╭─ Extracted data

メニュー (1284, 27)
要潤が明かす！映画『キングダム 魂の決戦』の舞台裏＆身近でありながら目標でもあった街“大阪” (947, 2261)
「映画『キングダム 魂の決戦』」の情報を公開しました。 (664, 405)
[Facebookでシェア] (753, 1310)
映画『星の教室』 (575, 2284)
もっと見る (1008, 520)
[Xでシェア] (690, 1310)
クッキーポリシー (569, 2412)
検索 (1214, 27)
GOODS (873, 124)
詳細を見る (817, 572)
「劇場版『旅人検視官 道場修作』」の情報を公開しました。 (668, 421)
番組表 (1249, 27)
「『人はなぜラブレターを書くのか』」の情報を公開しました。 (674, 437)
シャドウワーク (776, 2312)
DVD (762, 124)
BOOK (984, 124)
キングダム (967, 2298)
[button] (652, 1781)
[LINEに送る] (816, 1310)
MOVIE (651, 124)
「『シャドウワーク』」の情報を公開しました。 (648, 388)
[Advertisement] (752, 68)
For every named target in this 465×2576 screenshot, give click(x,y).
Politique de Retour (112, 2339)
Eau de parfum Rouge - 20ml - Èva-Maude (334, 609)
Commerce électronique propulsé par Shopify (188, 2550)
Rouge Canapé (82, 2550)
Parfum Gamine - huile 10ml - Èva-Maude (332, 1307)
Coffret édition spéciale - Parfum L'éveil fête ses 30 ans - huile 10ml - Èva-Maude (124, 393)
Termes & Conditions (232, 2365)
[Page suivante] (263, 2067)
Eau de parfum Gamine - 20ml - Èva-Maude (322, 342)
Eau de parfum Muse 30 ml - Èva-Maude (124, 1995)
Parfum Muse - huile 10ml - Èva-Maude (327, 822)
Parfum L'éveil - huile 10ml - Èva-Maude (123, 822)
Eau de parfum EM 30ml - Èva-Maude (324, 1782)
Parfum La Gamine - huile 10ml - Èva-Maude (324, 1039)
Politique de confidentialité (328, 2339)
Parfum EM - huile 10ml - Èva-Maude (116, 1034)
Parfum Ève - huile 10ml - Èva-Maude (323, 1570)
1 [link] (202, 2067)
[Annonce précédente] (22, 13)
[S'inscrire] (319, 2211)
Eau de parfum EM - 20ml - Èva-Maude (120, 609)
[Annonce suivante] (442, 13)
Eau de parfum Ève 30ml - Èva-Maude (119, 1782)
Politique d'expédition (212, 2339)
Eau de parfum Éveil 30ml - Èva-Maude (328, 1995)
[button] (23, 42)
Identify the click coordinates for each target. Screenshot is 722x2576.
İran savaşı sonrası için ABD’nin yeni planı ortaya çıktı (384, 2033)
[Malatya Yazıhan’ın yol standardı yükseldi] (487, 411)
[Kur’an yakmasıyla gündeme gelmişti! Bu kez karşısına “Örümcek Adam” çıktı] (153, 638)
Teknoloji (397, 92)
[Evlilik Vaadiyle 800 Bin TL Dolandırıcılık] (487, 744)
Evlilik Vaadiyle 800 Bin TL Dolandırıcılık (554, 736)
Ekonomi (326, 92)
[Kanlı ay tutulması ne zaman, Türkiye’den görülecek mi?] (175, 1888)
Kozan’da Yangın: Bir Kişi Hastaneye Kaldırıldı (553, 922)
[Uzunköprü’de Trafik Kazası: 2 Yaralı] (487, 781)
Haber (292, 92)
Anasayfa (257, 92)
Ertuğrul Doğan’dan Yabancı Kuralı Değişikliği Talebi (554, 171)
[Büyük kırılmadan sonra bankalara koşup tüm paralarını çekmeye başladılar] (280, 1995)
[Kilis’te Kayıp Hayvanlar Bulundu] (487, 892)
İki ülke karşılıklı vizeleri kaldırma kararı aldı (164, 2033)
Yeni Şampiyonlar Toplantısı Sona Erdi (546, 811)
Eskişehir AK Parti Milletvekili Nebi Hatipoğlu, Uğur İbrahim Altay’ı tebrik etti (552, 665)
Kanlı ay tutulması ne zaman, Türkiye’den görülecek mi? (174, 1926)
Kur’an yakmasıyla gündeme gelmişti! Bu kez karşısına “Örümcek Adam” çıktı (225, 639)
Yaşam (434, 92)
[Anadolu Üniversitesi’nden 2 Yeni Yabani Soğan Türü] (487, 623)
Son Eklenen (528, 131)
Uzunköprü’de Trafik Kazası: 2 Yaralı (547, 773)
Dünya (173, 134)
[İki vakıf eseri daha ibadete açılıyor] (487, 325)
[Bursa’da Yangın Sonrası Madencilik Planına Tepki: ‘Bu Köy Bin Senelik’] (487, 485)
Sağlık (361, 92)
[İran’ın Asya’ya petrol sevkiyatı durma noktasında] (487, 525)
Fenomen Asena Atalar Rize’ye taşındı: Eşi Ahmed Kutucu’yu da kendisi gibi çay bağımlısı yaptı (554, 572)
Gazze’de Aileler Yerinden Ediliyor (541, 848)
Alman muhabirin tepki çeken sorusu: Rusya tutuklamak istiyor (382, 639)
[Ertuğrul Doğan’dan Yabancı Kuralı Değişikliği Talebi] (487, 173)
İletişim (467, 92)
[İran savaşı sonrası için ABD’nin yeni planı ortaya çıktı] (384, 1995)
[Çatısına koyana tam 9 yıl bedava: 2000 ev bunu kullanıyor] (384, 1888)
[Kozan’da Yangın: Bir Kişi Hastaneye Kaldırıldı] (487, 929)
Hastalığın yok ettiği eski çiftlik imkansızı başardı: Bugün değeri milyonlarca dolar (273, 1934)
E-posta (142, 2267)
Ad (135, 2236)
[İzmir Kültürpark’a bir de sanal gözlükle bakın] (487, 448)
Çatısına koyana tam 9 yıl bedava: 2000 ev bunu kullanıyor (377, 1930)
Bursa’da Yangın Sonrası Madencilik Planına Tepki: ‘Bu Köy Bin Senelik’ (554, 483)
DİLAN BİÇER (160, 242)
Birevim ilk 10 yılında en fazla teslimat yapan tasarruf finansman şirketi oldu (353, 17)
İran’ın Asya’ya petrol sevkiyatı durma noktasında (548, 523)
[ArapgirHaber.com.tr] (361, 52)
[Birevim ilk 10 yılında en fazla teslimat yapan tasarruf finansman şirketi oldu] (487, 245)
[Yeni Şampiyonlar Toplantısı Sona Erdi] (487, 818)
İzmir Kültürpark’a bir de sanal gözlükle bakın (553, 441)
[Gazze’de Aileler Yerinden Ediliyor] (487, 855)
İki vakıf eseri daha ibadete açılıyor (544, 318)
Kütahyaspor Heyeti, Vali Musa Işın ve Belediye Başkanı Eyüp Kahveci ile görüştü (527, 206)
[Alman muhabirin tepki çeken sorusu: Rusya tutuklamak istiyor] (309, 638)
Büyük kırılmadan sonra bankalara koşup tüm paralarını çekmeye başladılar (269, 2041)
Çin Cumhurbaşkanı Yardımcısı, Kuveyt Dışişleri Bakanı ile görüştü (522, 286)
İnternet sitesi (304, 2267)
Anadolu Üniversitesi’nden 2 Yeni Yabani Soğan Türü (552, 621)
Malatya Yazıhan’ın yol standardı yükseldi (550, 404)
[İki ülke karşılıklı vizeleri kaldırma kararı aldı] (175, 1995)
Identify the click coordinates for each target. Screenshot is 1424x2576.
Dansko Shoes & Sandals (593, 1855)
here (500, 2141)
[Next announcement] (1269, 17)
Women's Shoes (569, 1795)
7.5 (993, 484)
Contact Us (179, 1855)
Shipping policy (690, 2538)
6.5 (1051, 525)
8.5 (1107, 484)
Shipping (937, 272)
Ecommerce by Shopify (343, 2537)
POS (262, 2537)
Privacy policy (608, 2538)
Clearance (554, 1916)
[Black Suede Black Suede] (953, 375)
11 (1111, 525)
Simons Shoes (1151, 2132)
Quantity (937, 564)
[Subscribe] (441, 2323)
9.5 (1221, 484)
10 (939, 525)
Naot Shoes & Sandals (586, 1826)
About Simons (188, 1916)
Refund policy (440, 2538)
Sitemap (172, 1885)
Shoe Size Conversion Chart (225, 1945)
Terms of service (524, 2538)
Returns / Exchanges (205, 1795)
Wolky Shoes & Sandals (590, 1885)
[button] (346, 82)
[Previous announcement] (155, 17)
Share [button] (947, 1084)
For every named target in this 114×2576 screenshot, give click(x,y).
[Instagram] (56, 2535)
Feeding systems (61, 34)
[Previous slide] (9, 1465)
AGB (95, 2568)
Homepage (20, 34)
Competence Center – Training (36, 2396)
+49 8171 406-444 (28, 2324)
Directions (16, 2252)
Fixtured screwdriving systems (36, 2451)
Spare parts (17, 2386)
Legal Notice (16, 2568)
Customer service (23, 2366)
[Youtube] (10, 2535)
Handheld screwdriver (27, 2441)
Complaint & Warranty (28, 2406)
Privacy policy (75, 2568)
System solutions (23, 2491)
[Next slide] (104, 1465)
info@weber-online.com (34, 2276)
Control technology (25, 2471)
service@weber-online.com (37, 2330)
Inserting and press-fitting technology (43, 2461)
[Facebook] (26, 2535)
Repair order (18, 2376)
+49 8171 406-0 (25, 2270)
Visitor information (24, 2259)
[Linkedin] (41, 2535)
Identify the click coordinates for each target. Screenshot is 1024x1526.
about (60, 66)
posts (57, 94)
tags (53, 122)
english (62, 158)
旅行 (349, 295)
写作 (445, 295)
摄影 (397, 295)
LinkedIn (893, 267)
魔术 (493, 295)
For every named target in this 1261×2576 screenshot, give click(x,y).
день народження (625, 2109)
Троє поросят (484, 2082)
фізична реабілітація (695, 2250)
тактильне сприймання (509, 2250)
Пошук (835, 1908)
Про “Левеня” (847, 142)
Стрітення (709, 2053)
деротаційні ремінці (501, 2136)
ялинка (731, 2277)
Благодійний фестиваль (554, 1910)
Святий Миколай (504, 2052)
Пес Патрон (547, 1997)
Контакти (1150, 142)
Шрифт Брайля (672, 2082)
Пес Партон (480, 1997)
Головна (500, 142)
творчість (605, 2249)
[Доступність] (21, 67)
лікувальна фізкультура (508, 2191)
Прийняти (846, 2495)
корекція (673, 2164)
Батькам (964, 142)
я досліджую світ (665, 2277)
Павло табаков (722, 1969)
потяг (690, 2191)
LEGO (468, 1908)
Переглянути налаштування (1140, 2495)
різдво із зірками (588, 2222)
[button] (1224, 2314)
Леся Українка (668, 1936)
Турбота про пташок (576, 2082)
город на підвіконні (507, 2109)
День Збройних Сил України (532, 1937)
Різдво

╰─

Problem statement: Your answer must be the line with "Переглянути налаштування (1140, 2495)" and all lines after it through the final line of the entries, copied exactly and with nothing added.

Solution:
Переглянути налаштування (1140, 2495)
різдво із зірками (588, 2222)
[button] (1224, 2314)
Леся Українка (668, 1936)
Турбота про пташок (576, 2082)
город на підвіконні (507, 2109)
День Збройних Сил України (532, 1937)
Різдво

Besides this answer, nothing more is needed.